BEGIN
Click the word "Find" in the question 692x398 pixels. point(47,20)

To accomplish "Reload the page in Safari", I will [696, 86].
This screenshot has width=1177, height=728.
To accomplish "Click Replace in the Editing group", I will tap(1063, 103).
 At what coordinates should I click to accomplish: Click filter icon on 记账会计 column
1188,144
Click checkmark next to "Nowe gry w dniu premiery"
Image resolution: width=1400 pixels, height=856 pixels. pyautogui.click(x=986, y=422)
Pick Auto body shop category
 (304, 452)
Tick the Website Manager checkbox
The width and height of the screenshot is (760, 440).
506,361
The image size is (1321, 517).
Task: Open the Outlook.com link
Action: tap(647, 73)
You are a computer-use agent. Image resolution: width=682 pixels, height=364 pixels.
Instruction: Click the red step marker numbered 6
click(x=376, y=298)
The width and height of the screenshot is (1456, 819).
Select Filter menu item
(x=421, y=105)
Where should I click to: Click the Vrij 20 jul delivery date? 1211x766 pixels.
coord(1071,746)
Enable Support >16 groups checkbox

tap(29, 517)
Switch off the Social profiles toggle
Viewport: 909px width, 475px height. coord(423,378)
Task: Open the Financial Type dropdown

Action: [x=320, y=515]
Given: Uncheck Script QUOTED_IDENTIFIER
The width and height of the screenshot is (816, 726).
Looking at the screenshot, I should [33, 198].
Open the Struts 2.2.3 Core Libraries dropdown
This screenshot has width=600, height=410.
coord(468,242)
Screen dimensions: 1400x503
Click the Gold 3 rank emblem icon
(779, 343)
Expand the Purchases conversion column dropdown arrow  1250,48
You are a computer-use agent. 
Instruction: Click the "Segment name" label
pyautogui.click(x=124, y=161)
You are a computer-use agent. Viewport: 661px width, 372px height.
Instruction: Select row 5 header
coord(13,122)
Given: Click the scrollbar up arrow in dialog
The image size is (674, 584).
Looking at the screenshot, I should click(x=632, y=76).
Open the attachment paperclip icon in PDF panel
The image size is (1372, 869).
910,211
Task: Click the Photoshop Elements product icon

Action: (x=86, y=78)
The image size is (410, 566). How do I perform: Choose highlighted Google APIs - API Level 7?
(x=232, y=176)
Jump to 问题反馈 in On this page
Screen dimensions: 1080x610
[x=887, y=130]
END
TASK ITEM:
Please reproduce each entry exactly as it appears.

RESPONSE TO THIS TASK:
Click the word "Find" in the question 692x398 pixels. point(47,20)

To accomplish "Reload the page in Safari", I will [696, 86].
This screenshot has width=1177, height=728.
To accomplish "Click Replace in the Editing group", I will tap(1063, 103).
 At what coordinates should I click to accomplish: Click filter icon on 记账会计 column
1188,144
Click checkmark next to "Nowe gry w dniu premiery"
Image resolution: width=1400 pixels, height=856 pixels. pyautogui.click(x=986, y=422)
Pick Auto body shop category
 (304, 452)
Tick the Website Manager checkbox
The width and height of the screenshot is (760, 440).
506,361
The image size is (1321, 517).
Task: Open the Outlook.com link
Action: tap(647, 73)
You are a computer-use agent. Image resolution: width=682 pixels, height=364 pixels.
Instruction: Click the red step marker numbered 6
click(x=376, y=298)
The width and height of the screenshot is (1456, 819).
Select Filter menu item
(x=421, y=105)
Where should I click to: Click the Vrij 20 jul delivery date? 1211x766 pixels.
coord(1071,746)
Enable Support >16 groups checkbox

tap(29, 517)
Switch off the Social profiles toggle
Viewport: 909px width, 475px height. coord(423,378)
Task: Open the Financial Type dropdown

Action: [x=320, y=515]
Given: Uncheck Script QUOTED_IDENTIFIER
The width and height of the screenshot is (816, 726).
Looking at the screenshot, I should [33, 198].
Open the Struts 2.2.3 Core Libraries dropdown
This screenshot has width=600, height=410.
coord(468,242)
Screen dimensions: 1400x503
Click the Gold 3 rank emblem icon
(779, 343)
Expand the Purchases conversion column dropdown arrow  1250,48
You are a computer-use agent. 
Instruction: Click the "Segment name" label
pyautogui.click(x=124, y=161)
You are a computer-use agent. Viewport: 661px width, 372px height.
Instruction: Select row 5 header
coord(13,122)
Given: Click the scrollbar up arrow in dialog
The image size is (674, 584).
Looking at the screenshot, I should click(x=632, y=76).
Open the attachment paperclip icon in PDF panel
The image size is (1372, 869).
910,211
Task: Click the Photoshop Elements product icon

Action: (x=86, y=78)
The image size is (410, 566). How do I perform: Choose highlighted Google APIs - API Level 7?
(x=232, y=176)
Jump to 问题反馈 in On this page
Screen dimensions: 1080x610
[x=887, y=130]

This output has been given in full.